◆ RAW DATA
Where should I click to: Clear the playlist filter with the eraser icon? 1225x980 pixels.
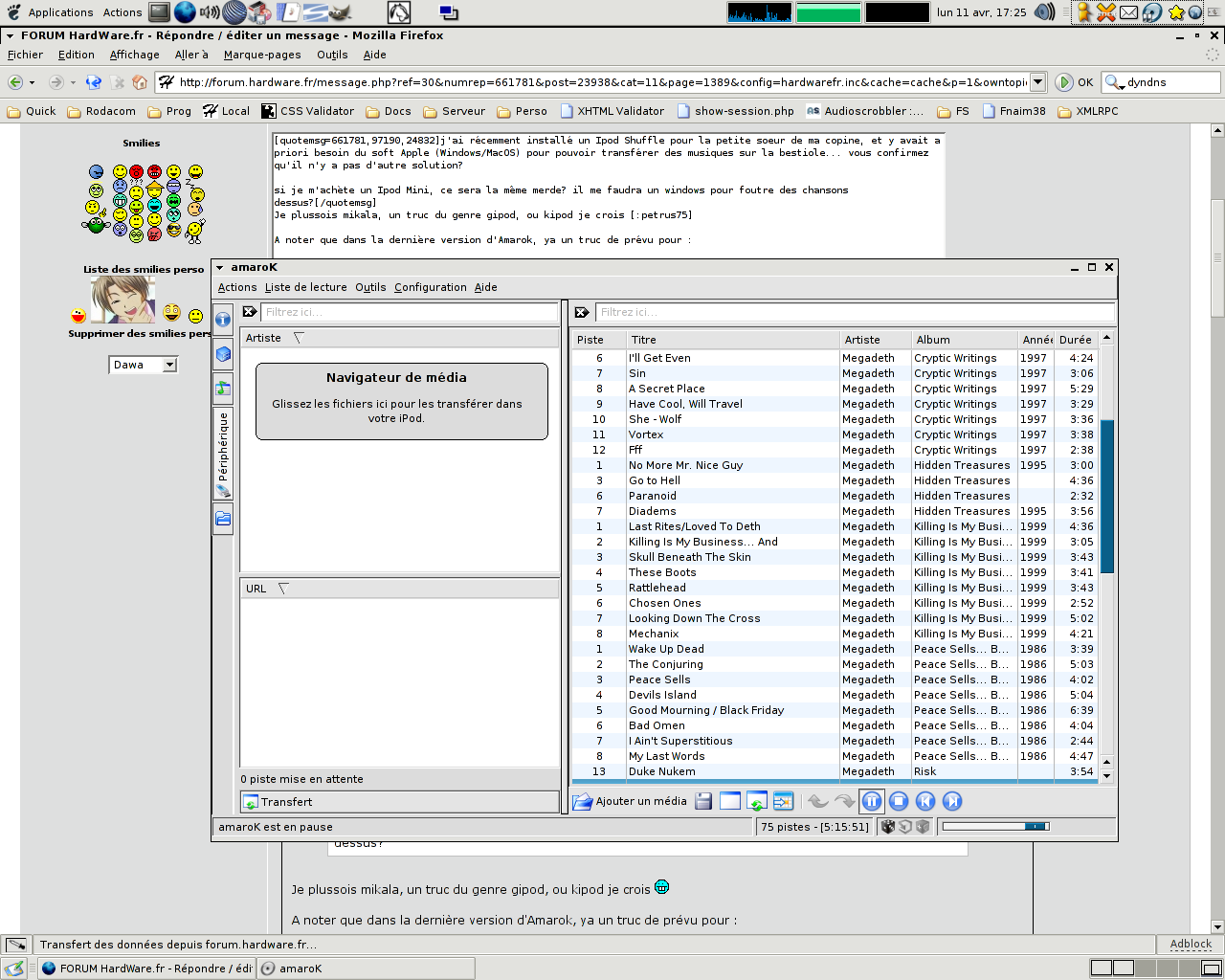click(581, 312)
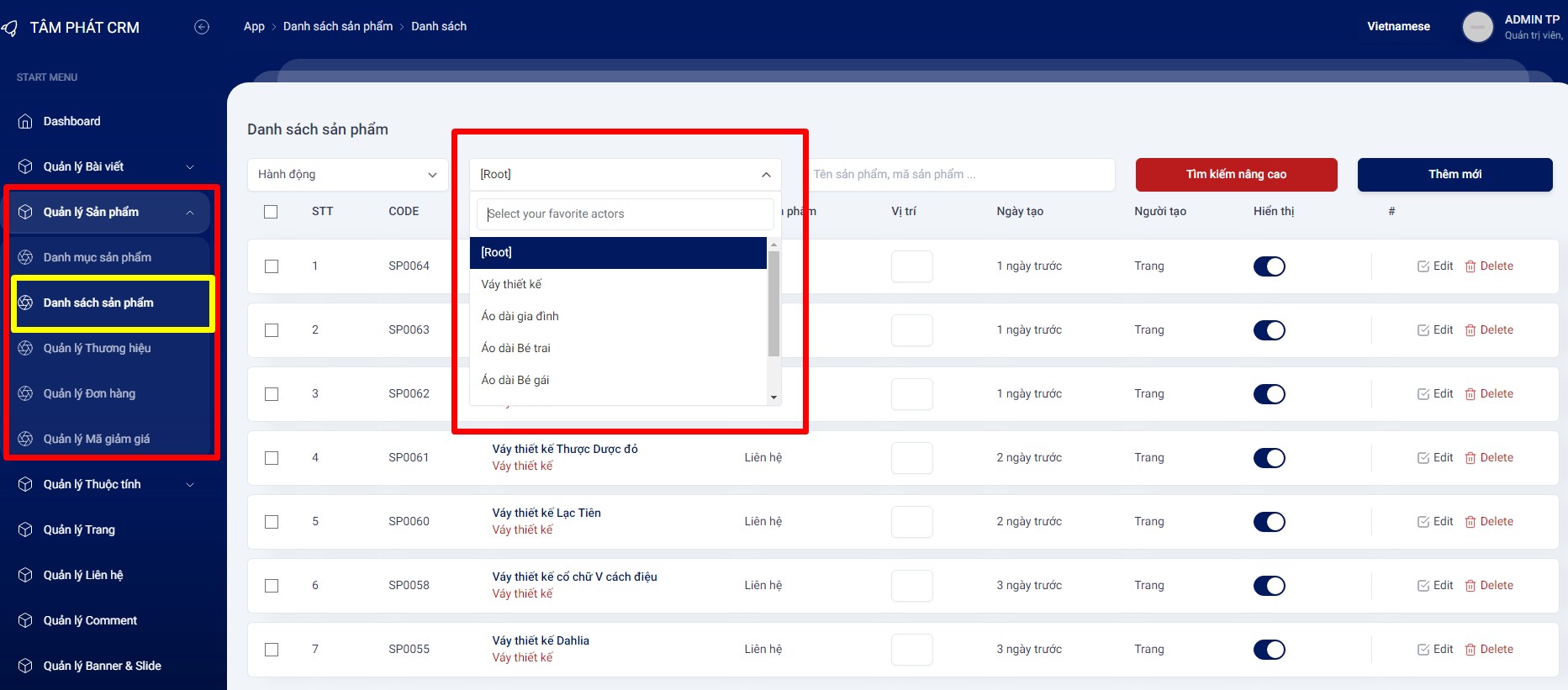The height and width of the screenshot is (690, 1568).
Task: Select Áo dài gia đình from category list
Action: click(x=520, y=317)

--

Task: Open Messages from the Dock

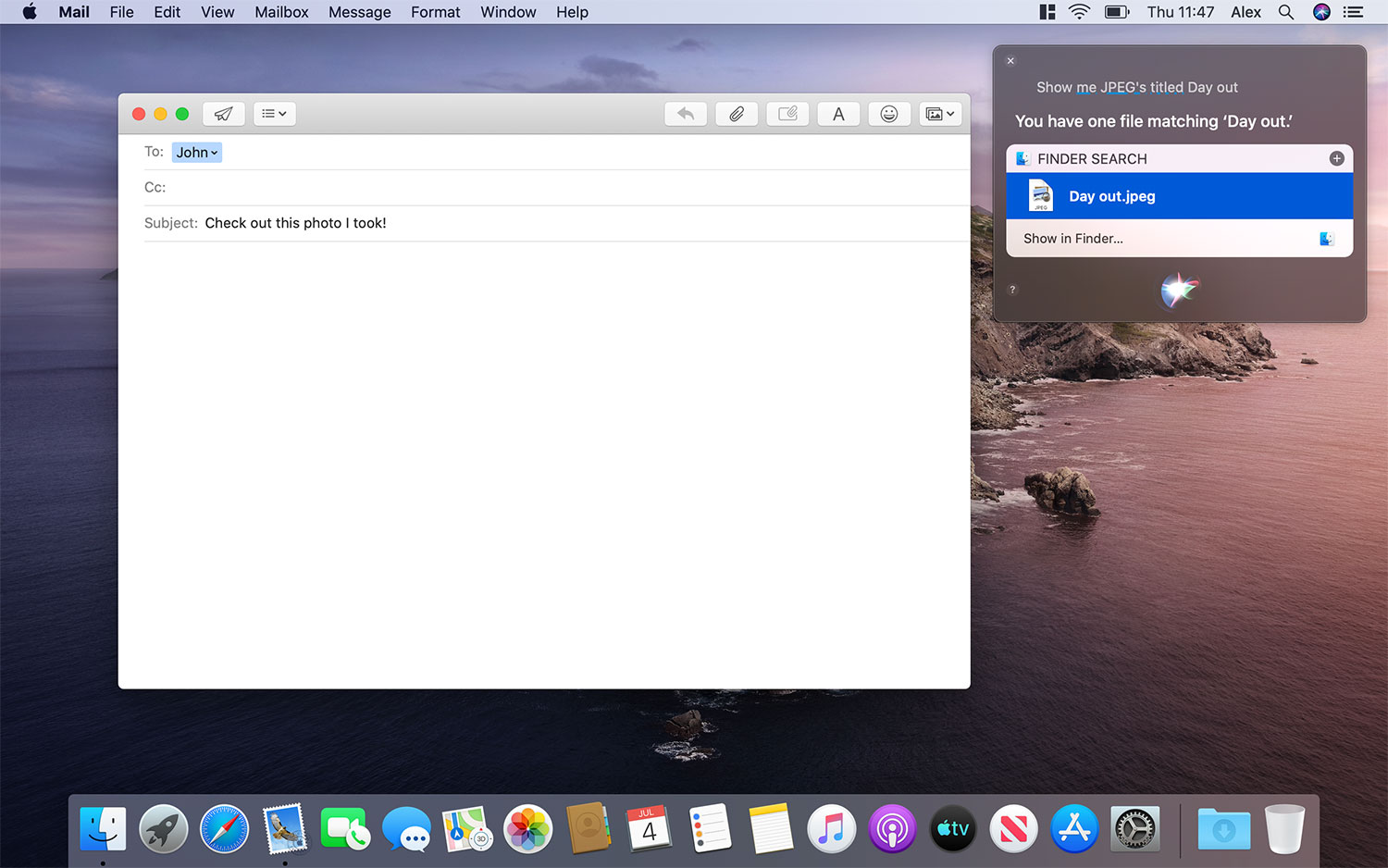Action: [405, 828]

◆ TASK OBJECTIVE
Repeat the stretch of the listing from the line containing "Where should I" through the line containing "Action: click(x=520, y=317)", word for word, leaving the pictures out.

◆ RESPONSE TO THE EXERCISE
Where should I click to: Clear the playlist filter with the eraser icon? 1225x980 pixels.
click(581, 312)
The height and width of the screenshot is (690, 1568).
Task: Select Áo dài gia đình from category list
Action: click(x=520, y=317)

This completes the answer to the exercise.